The paper explores the question whether collaborative governance mechanisms have an instrumental value, i.e., do they facilitate boundary spanning work, address the concerns of accountability and transparency, and thus improve the overall quality of service delivery. To do this, the paper examines the policy formulation and implementation processes of a collaborative governance initiative, called Project C, in one of India’s subnational regions, aimed at improving maternal and child health services through inter-departmental coordination and community participation. The overarching research question is: how do bureaucrats in an intergovernmental setting shape the implementation processes of a collaborative governance initiative?

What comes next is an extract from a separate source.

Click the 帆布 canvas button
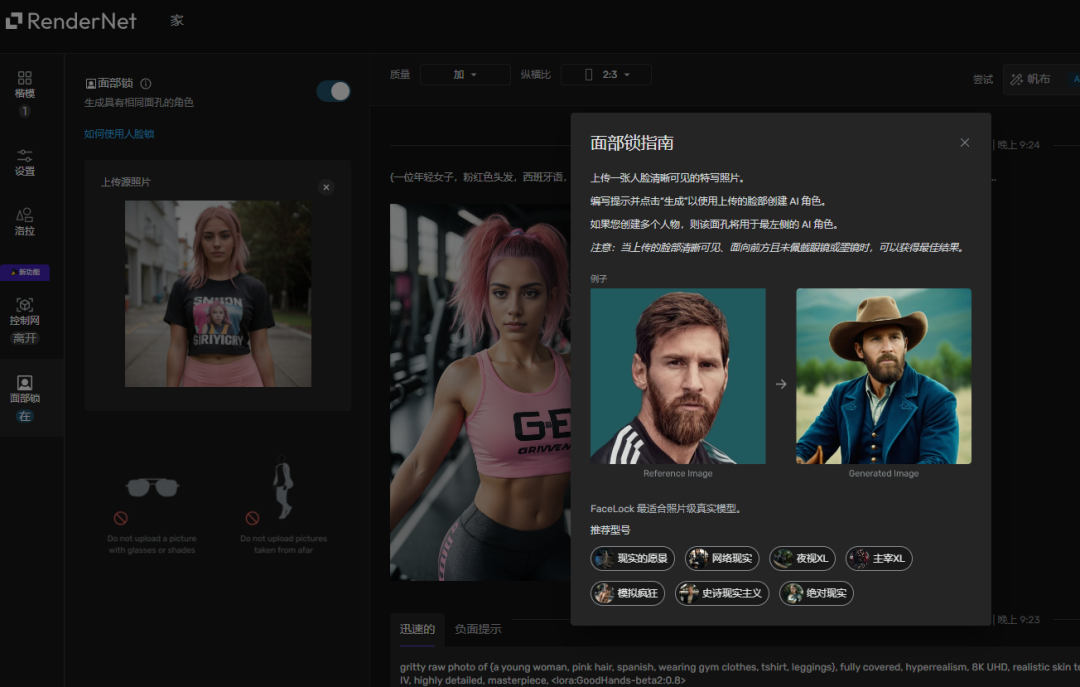 [x=1030, y=79]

Using the case study research methodology, qualitative data was collected from multiple sources to ensure effective triangulation of data. Data was collected through interviews of 86 officials, mid-level managers, and frontline staff involved in the implementation, program-level documents, and observations of 28 street-level collaborative meetings and other administrative processes. Data was analyzed using thematic codes from organization theory and relevant literature in NVivo 11.
Findings and analysis compare the policy of implementing Project C and the implementation of that policy. The overarching finding is that while the policy of implementation is one of collaborative action, implementation of the policy was skewed towards programmatic indicators dominated by the health department’s agenda. How did this happen? The policy implementation literature would explain this as goal divergence because of using bureaucratic discretion. The collaborative governance literature would explain that the necessary conditions like shared power, inter-dependence, shared goals or transformational leadership must be missing. Both these explanations are valid, but such implementation outcomes are so common in developing countries that a more robust theoretical understanding is needed. Key decision makers in developing country contexts are aware that most often the necessary conditions for effective implementation of collaborative arrangements are absent, but are still mandated to collaborate. This paper attempts to theorize such outcomes through the lens of a bureaucratic-collaboration paradigm. The bureaucratic-collaboration paradigm has three aspects: first, that a collaborative governance initiative is reduced to a formalized set of instructions with the aim of institutionalizing collaborative practices among the participants, second, that collaborative structures are inherently political and that they are not necessarily meant for the mutual benefit of the actors and institutions involved as they create a clear set of winners and losers, and third, that formal authority and power is needed to make bureaucratic actors collaborate across departmental boundaries. In effect, the findings underscore the paradoxical nature of implementing collaborative governance regimes.